> **Textauszug**:
==================================================
Bei der Explosion einer Rakete auf einem Testgelände in Nordrussland ist radioaktive Strahlung freigesetzt worden. Wichtige Details zum Unfall geben die Behörden allerdings nicht bekannt. Es handelt sich damit schon wieder um einen Atomunfall, zu dem Russland weitgehend schweigt.
Das „Mini-Tschernobyl“, so beschreiben es Medien, habe sich am Donnerstag vergangener Woche (8. August) auf einer Plattform im Meer auf dem militärischen Testgelände bei Njonoksa, rund 30 Kilometer entfernt von der Stadt Sewerodwinsk mit knapp 200.000 Einwohnern, ereignet. Medienaufnahmen zeigen eine gewaltige Detonation und schwarze Rauchsäulen. Dem staatlichen Atomkonzern Rosatom zufolge sei ein Raketentriebwerk explodiert, Treibstoff in Brand geraten. Der russische Wetterdienst Rosgidromet spricht allerdings von radioaktiver Freisetzung, die über zwei Stunden mit 1,78 Mikrosievert pro Stunde 16-fach höher war als normal. Radioaktive Strahlung bestätigten auch die Behörden in Sewerodwinsk, doch die Informationen wurde später auf deren Webseite gelöscht.
==================================================
> **Dateneinträge**:
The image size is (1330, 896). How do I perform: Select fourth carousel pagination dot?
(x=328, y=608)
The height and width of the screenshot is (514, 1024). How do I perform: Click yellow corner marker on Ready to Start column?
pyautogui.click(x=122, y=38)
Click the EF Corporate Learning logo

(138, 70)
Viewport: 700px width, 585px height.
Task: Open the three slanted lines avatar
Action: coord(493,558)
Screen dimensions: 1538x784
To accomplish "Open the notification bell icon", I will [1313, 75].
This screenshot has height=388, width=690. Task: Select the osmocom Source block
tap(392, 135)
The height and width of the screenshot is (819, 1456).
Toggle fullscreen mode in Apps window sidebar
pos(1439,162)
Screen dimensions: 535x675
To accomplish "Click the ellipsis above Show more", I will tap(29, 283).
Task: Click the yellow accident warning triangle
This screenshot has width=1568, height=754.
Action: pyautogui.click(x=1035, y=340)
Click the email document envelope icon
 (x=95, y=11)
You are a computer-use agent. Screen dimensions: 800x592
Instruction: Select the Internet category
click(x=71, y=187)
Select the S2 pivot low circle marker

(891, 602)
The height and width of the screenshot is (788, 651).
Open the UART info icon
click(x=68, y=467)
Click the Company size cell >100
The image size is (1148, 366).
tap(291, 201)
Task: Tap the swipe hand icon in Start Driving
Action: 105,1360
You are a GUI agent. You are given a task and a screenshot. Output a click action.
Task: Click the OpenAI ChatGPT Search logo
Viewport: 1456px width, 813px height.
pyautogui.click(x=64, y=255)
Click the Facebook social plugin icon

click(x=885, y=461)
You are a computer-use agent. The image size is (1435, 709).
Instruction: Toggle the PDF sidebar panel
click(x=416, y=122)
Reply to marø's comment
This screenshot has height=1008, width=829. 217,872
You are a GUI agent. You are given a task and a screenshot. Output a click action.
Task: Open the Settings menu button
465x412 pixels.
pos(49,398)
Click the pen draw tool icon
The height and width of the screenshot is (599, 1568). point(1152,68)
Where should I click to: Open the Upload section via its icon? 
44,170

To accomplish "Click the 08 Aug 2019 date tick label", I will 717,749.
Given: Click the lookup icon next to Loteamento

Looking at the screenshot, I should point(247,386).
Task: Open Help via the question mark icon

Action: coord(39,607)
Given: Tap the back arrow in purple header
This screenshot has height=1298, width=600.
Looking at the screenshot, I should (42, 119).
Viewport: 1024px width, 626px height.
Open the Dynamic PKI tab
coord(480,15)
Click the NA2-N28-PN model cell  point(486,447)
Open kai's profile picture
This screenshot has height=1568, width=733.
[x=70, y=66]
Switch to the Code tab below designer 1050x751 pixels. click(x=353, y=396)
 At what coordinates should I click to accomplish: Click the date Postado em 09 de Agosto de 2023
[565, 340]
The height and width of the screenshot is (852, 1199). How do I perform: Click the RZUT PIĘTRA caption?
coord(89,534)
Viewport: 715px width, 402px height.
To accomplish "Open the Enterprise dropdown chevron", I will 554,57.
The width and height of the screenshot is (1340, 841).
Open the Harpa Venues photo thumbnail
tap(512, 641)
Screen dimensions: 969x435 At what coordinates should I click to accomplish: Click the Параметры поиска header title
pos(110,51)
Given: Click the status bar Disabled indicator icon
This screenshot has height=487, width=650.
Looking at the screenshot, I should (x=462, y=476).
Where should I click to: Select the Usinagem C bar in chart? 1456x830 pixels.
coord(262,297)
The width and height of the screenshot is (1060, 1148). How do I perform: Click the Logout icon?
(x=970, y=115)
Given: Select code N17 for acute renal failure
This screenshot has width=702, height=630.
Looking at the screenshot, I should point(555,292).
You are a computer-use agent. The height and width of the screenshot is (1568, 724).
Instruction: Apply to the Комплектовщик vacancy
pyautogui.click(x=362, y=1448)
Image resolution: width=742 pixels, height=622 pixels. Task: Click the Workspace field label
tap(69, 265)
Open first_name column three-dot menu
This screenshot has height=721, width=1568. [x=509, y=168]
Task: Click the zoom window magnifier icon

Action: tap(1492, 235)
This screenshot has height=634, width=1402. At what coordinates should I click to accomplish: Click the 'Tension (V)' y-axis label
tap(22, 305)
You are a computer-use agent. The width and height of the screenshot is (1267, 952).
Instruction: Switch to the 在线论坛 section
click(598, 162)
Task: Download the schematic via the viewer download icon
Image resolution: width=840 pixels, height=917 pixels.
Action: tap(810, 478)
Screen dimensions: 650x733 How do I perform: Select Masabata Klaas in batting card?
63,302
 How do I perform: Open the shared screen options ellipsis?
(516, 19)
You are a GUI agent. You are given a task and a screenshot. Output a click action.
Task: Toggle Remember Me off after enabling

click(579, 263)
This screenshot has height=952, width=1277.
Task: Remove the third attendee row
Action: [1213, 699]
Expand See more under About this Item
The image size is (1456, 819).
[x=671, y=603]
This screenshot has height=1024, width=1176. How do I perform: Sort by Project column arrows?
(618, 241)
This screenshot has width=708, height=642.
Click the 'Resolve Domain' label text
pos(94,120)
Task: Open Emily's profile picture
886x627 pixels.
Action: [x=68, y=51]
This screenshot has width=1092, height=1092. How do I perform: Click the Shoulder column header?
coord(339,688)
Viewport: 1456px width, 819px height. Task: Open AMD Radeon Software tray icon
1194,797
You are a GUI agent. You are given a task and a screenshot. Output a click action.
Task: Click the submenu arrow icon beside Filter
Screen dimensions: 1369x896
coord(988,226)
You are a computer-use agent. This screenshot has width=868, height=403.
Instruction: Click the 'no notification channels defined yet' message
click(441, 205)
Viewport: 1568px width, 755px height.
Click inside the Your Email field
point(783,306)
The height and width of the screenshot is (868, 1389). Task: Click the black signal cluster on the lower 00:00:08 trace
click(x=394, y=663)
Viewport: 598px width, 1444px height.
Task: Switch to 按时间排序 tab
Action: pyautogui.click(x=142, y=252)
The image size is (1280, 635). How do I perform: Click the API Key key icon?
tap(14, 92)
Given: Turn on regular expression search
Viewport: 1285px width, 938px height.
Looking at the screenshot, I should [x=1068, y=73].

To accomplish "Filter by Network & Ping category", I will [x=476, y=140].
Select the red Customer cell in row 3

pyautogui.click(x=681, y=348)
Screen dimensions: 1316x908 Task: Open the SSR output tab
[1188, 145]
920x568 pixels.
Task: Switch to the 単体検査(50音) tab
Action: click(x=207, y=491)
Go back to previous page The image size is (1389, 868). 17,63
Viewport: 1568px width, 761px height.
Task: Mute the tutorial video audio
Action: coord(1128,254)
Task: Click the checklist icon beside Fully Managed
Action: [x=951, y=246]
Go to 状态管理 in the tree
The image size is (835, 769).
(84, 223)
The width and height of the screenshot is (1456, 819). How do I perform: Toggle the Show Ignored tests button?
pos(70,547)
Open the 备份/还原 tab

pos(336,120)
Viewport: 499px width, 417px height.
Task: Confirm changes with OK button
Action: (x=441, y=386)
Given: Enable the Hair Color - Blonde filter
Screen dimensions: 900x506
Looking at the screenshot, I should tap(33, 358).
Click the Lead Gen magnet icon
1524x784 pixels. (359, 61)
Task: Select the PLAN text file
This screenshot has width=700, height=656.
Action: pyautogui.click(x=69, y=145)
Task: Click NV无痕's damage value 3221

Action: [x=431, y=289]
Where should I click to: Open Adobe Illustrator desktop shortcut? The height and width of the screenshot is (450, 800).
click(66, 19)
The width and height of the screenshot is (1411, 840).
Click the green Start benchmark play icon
==================================================
> **Aufgaben**:
A. Beantworte anhand des Textes zur Raketenexplosion diese Fragen:
(i) An welchem Datum ereignete sich die Explosion?
(ii) Was ist laut dem Atomkonzern Rosatom explodiert?
(iii) Um das Wievielfache lag die Strahlung laut Rosgidromet über dem Normalwert?
B. Gib aus dem Text zur Raketenexplosion den Abschnitt von „Bei der Explosion“ bis einschließlich „Russland weitgehend schweigt.“ wortgetreu wieder.
C. Fasse den Text zur Raketenexplosion in zwei Sätzen zusammen.

> **Lösungen**:
A.
(i) Am 8. August.
(ii) Ein Raketentriebwerk.
(iii) Um das 16-Fache.

B.
Bei der Explosion einer Rakete auf einem Testgelände in Nordrussland ist radioaktive Strahlung freigesetzt worden. Wichtige Details zum Unfall geben die Behörden allerdings nicht bekannt. Es handelt sich damit schon wieder um einen Atomunfall, zu dem Russland weitgehend schweigt.

C. Bei der Explosion einer Rakete am 8. August auf einem militärischen Testgelände bei Njonoksa in Nordrussland wurde radioaktive Strahlung freigesetzt, doch die Behörden geben wichtige Details nicht bekannt. Rosatom spricht von einem explodierten Raketentriebwerk, der Wetterdienst Rosgidromet dagegen von einer 16-fach erhöhten Strahlung, und die Angaben der Behörden in Sewerodwinsk dazu wurden später von deren Webseite gelöscht.